Nowadays, gay or fag is hurled as a generic insult. But a great many Western and other cultures throughout history differentiated between catchers and pitchers. Male sexuality, the urge to copulate, was presumed to be powerful and general and not particularly or necessarily limited to women. To insult an enemy, you imputed not that he was gay, but that he desired to take the female position. To the vikings, for instance, implying that a man was sansorðinn -- "used in the position of a female by another man" -- could be punished by fullrettirsorð "full penalty," meaning that the insulted man could kill the insulter with impunity. The authorities would look the other way.

The insult didn't have to be that direct, as long as the meaning was clear. Calling a man a "mare," or a "woman" could also call down the weight of fullrettirsorð. There was so much emotion about Viking sexual insults that the thirteenth-century Gulaðing proscribed the use of these words in public. Among more educated Vikings sexual name-calling continued, often wrapped in sometimes obscure mythological or literary allusions. The stealth version includes trenið, or "wood-insult," which was an alternative to muðnið (verbal insult). If you wanted to imply that a man was sansorðinn, you set up two figures made out of wood, one behind the other in a suggestive position, and you put the skull of a mare on the figure in front. (Think about it.)

Interesting, too, that the cultures where male homosexual love flourished most prominently (ancient Greece, samurai Japan) were those in which women were most thoroughly excluded from the male world of war and politics. You can't love where you can't respect.

§ **GIVEN PROBLEM 1**:
Render this sentence from the passage about Viking insults in Spanish: "The authorities would look the other way."
§ **GIVEN PROBLEM 2**:
Reproduce everything in the passage about Viking insults from "Interesting, too, that" down to "you can't respect.".
Rely only on the passage about Viking insults to respond.

§ **SOURCE MATERIAL**:

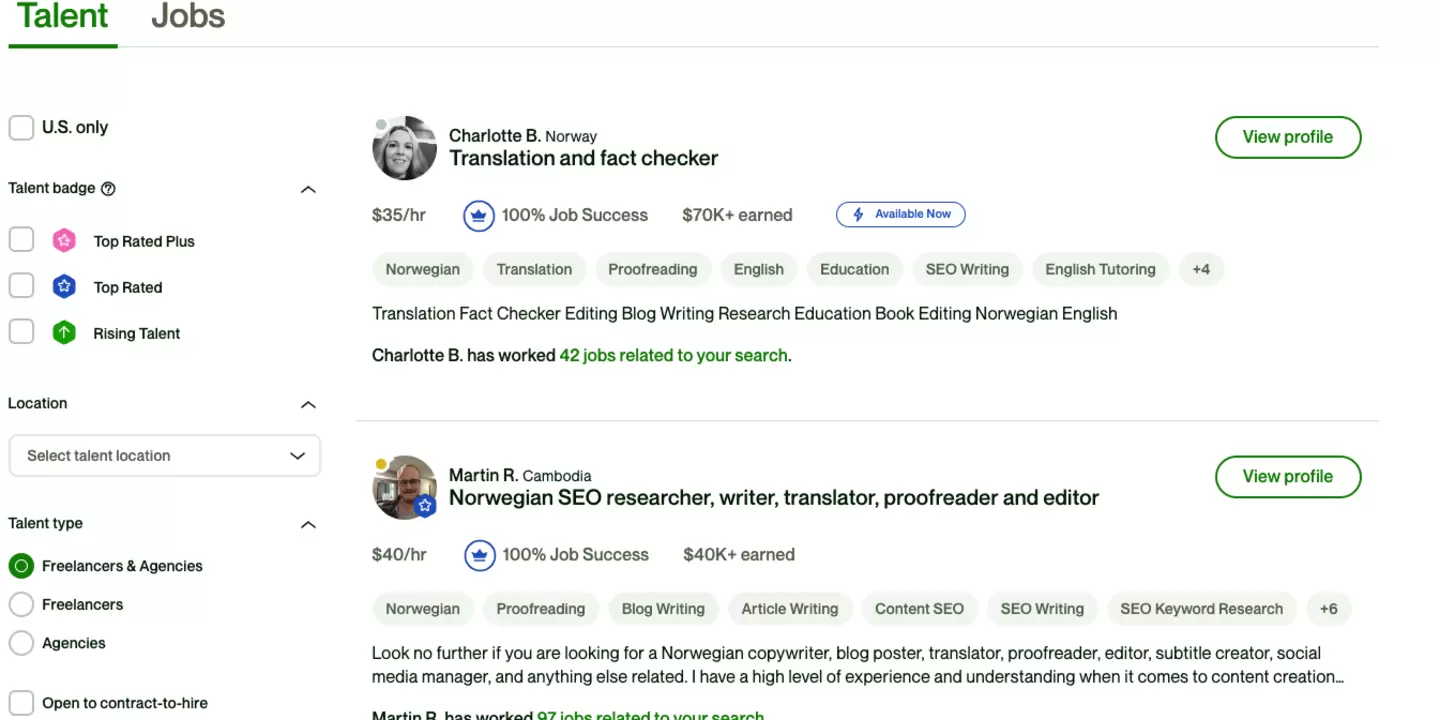
Task: View profile of Charlotte B.
Action: (x=1288, y=137)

§ **CORRECT ANSWER 1**:
Las autoridades hacían la vista gorda.

§ **CORRECT ANSWER 2**:
Interesting, too, that the cultures where male homosexual love flourished most prominently (ancient Greece, samurai Japan) were those in which women were most thoroughly excluded from the male world of war and politics. You can't love where you can't respect.